Prayer for Goodness (based on Psalm 1)
Heavenly Father, who has given us the gift of thy law, so that we might know our sin, and thy Son, that we might be forgiven where we fall short. Give me the grace to remember your holy Word, when my surroundings tempt me to confusion and weakness, that I might more nearly approach true obedience to your will. Help me to resist the arguments of the ungodly; let me not be deceived by false beauty; and let me never replace the truth which you have put into my heart with the clever words of men. Through Christ I pray,
Now the God of peace, that brought again from the dead our Lord Jesus, that great shepherd of the sheep, through the blood of the everlasting covenant, make me perfect in every good work to do his will, working in me that which is well-pleasing in his sight, through Jesus Christ; to whom be glory for ever and ever.
Think of the day ahead in terms of God with you, and visualize health, strength, guidance, purity, calm confidence, and victory as the gifts of His presence.
But destruction will come to the workers of iniquity.
Acts 12:20-25 (NLT)
The Death of Herod Agrippa
Now Herod was very angry with the people of Tyre and Sidon. So they sent a delegation to make peace with him because their cities were dependent upon Herod's country for food. The delegates won the support of Blastus, Herod's personal assistant, and an appointment with Herod was granted. When the day arrived, Herod put on his royal robes, sat on his throne, and made a speech to them. The people gave him a great ovation, shouting, "It's the voice of a god, not of a man!"
Instantly, an angel of the Lord struck Herod with a sickness, because he accepted the people's worship instead of giving the glory to God. So he was consumed with worms and died.
Meanwhile, the word of God continued to spread, and there were many new believers.
When Barnabas and Saul had finished their mission to Jerusalem, they returned, taking John Mark with them.
Notes on the Scripture
The third and last of the great Herods, Herod Agrippa, died suddenly in about 44 A.D. Although he was Jewish by religion and ancestry, he was raised in Rome and was a good friend of first Caligula and then Claudius. (In fact, he appears as a character in Robert Graves' famous book, I, Claudius.) He became more powerful than even his grandfather, Herod the Great; he was known in Rome as "Agrippa I" and his son was universally called Agrippa II, sparing us Bible readers the confusion of any more Herods.

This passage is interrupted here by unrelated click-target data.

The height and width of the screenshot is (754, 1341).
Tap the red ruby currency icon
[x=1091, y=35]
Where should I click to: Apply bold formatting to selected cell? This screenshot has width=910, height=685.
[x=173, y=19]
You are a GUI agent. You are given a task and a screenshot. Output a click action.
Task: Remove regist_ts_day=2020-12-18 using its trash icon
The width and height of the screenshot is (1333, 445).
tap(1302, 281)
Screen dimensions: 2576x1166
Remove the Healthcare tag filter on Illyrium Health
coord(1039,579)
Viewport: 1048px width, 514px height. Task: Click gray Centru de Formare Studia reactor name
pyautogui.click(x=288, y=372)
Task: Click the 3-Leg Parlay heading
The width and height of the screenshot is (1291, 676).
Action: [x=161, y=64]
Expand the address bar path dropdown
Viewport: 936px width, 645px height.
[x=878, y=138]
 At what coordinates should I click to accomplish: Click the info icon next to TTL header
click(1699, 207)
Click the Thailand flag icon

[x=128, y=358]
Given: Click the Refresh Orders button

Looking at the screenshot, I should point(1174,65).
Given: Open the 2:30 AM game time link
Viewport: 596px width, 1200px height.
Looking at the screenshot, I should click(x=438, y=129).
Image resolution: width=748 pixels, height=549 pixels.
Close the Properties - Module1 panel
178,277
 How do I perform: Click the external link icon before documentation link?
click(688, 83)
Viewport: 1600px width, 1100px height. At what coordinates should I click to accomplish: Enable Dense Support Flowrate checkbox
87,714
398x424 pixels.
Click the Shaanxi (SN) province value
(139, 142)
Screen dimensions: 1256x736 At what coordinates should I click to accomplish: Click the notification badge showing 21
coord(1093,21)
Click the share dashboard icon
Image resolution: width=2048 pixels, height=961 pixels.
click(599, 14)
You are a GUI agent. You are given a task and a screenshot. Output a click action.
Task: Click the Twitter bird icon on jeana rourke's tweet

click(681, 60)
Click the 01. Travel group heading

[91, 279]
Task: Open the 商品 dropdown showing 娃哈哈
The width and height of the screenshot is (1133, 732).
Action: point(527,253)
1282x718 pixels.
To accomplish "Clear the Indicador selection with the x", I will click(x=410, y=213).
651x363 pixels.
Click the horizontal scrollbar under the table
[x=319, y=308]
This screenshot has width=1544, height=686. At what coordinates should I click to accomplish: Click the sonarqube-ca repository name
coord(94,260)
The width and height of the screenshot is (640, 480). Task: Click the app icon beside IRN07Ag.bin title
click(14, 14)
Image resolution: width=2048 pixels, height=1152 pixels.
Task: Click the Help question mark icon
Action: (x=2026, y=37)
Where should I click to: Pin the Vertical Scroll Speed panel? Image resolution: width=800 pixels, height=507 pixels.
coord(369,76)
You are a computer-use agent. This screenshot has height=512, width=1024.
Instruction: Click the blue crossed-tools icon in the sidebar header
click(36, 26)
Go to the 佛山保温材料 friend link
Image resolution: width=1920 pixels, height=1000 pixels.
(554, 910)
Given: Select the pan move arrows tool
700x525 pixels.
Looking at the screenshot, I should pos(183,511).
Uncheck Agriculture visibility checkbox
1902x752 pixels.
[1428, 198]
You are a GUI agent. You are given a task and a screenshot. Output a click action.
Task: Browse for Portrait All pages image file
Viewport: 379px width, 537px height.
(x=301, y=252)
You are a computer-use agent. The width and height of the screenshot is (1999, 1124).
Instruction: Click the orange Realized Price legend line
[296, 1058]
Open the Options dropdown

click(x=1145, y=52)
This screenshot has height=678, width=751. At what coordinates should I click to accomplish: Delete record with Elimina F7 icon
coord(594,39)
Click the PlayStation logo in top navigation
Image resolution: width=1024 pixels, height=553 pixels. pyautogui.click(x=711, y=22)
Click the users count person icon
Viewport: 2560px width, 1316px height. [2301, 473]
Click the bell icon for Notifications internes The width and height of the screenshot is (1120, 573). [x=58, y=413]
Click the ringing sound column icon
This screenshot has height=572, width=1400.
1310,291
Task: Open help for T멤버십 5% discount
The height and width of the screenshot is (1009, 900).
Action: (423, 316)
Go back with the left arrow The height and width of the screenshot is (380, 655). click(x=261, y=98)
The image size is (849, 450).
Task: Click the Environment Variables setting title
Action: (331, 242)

The extent of his power can be seen in the dependence of Tyre and Sidon, two wealthy Phoenician cities, upon him. To the Jews and to historians in general, Agrippa was a fairly moderate and even beneficent king; he was a pro-Jewish advocate in Rome and, by example, successfully prevented Rome from desecrating the Temple of Jerusalem by erecting a statue to a Roman god.
But as a friend to the Jews -- the Sanhedrin crowd -- he was equally an enemy to Christians. His death by "worms" is unclear in meaning; but other historical accounts agree that he was suddenly struck down with abdominal and chest pains, dying a few days later.
In the last verses, notice that the base of missionary operations has shifted to Antioch, which was in Syria, a land not dominated by the Jewish high priests and thus less hostile to the Christians. Saul and Barnabas, two of the great early missionaries, have been on a mission to Jerusalem, a big change from the very first missions which went out from Jerusalem.